Pop-Tart inventor William Post dies at 96

William “Bill” Post, who is credited with inventing the iconic breakfast food Pop-Tart, died at the age of 96. According to a local obituary in The Grand Rapids Press, he died on Saturday, February 10th.

Post was born in Michigan on June 27, 1927, to Dutch immigrants. He grew up in the Grand Rapids area and started working as a truck washer at the Hekman Biscuit Company when he was 16 years old. He continued his job after returning from the Army Air Corps in Japan, eventually becoming a personnel manager at Hekman at the age of 21.

Hekman eventually became the Keebler Company, which began working with Kellogg’s on a new breakfast product in the early 1960s. Post, the plant manager at the time, helped lead the team that developed the Pop-Tart, which took four months to complete. Originally dubbed by Post as “fruit scones,” the item became the Pop-Tart and was an instant success.
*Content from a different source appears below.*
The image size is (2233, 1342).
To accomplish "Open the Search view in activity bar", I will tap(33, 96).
“There were so many naysayers,” Post explained in a 2021 interview with WWMT. “Some of my good friends would say, ‘I don’t know Bill.’ They would tell us it’s not such a good idea.”
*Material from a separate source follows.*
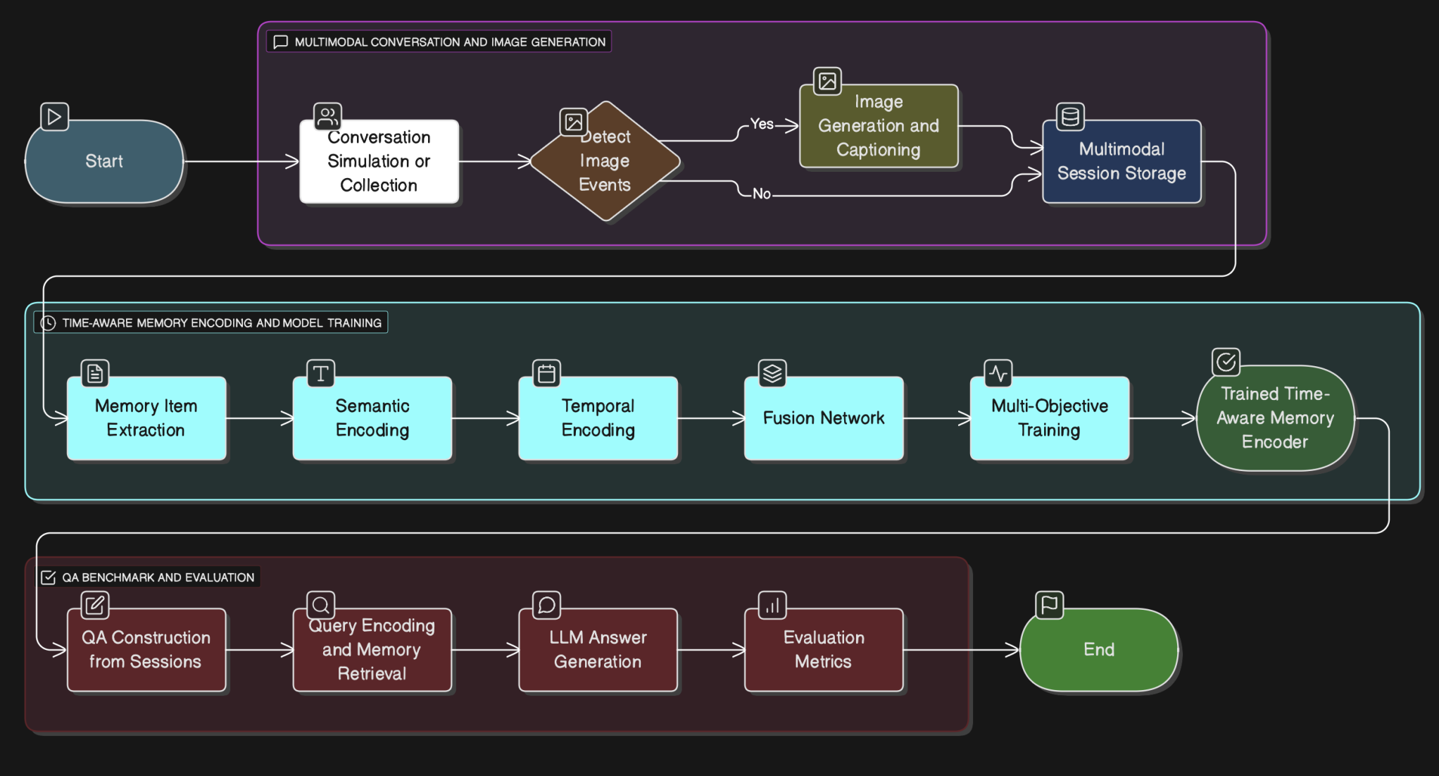This screenshot has width=1439, height=776.
Task: Click the bar chart icon on Evaluation Metrics
Action: point(772,605)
Kellogg’s eventually purchased the Keebler company, so Post and his family relocated to Elmhurst, Illinois, where he worked as senior vice president until his retirement at the age of 56. He then returned to the company as a consultant, staying for another 20 years. After retiring, he moved to Glen Arbor before returning to Grand Rapids in 2003 to be closer to his family.